Koninklijk besluit betreffende de bewapening van de geïntegreerde politie, gestructureerd op twee niveaus, alsook de bewapening van de leden van de Diensten Enquêtes bij de Vaste Comités P en I en van het personeel van de Algemene inspectie van de federale politie en van de lokale politie., de 3 juin 2007

TITEL I. - Algemeenheden.

Artikel 1. Voor de toepassing van dit besluit moet worden verstaan onder :

  1. personeelslid : elke persoon bedoeld in artikel 1, 2° tot 5° van het koninklijk besluit van 26 juni 2002 betreffende het voorhanden hebben en het dragen van wapens door de diensten van het openbaar gezag of van de openbare macht;

  2. bewapening : alle wapens, individuele, collectieve of bijzondere, evenals de wapens bedoeld in 6°, waarmee de personeelsleden zijn uitgerust, alsook de munitie en de accessoires ervan;

  3. individuele bewapening : de bewapening die nominatief aan een personeelslid wordt toegekend;

  4. collectieve bewapening : de niet-nominatief toegekende bewapening, die tijdelijk ter beschikking van een personeelslid wordt gesteld;

  5. bijzondere bewapening : de noch individuele, noch collectieve bewapening, die noodzakelijk is voor de uitoefening van bijzondere opdrachten;

  6. neutraliserende middelen : de middelen die een product bevatten dat tijdelijk neutraliserend is, dat zowel wat de samenstelling betreft als bij het gebruik ervan onontvlambaar is en dat geen enkele blijvende lichamelijke of materiële schade veroorzaakt, alsook de accessoires ervan;

  7. Minister : de Minister van Binnenlandse Zaken.
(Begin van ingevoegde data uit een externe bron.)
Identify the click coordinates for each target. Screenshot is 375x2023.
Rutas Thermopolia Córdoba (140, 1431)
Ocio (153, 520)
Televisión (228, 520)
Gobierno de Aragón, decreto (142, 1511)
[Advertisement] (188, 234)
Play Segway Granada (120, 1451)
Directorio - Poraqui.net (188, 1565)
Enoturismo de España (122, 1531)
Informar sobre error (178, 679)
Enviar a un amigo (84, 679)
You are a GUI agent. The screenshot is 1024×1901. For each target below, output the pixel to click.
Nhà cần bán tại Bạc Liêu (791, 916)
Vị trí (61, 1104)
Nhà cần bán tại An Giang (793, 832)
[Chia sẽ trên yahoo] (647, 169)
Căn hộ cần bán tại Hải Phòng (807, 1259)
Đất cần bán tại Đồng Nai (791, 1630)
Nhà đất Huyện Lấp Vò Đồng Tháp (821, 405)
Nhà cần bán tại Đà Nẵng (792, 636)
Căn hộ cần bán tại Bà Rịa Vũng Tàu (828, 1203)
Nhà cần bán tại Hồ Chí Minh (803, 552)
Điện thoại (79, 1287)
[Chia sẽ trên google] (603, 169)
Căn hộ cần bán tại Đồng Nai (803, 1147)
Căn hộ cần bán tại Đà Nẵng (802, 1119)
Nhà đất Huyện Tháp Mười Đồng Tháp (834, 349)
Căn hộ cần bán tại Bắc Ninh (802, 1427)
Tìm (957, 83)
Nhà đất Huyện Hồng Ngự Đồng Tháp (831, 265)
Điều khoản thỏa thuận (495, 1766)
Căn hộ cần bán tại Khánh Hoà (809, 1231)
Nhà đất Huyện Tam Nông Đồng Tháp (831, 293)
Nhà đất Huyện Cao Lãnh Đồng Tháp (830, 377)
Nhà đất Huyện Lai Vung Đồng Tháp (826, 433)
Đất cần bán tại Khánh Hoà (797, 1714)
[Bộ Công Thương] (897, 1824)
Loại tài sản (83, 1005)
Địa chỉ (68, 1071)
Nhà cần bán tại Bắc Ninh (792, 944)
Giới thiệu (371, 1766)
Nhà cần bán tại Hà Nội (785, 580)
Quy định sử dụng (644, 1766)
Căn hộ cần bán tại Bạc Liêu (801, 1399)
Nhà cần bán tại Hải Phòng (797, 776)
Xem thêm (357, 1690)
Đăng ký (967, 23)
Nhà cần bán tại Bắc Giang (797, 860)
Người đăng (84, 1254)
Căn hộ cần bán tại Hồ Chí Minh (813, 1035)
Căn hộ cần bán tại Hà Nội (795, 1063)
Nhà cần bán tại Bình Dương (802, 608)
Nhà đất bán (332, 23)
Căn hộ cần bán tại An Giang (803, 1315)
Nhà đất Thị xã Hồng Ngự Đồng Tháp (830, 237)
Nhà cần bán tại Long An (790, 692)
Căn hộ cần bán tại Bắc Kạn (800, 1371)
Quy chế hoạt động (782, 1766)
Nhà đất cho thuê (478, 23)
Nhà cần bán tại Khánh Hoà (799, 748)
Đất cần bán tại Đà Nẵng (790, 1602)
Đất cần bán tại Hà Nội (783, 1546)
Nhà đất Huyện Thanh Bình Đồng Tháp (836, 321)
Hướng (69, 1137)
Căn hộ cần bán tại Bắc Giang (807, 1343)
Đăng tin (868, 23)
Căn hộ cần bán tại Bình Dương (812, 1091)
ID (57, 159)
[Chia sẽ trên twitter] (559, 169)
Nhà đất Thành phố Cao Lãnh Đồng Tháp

    Art. 2. De bij dit besluit aan de Minister toegekende bevoegdheden worden, voor wat de leden van de Diensten Enquêtes van de Vaste Comités P en I betreft, respectievelijk door het Vast Comité P en het Vast Comité I uitgeoefend.

    De bevoegdheden die worden toegekend aan de in dit besluit vermelde andere overheden of ambtenaren worden, voor wat de leden van de Diensten Enquêtes van de Vaste Comités P en I en van het personeel van de Algemene inspectie van de federale politie en van de lokale politie betreft, uitgeoefend door de overheden die daartoe zijn aangewezen in de huishoudelijke reglementen van die diensten.

    TITEL II. - De bewapening.

    HOOFDSTUK I. - De bewapening.

    Art. 3. De bewapening van de politieambtenaren bevat de individuele, de collectieve en de bijzondere bewapening.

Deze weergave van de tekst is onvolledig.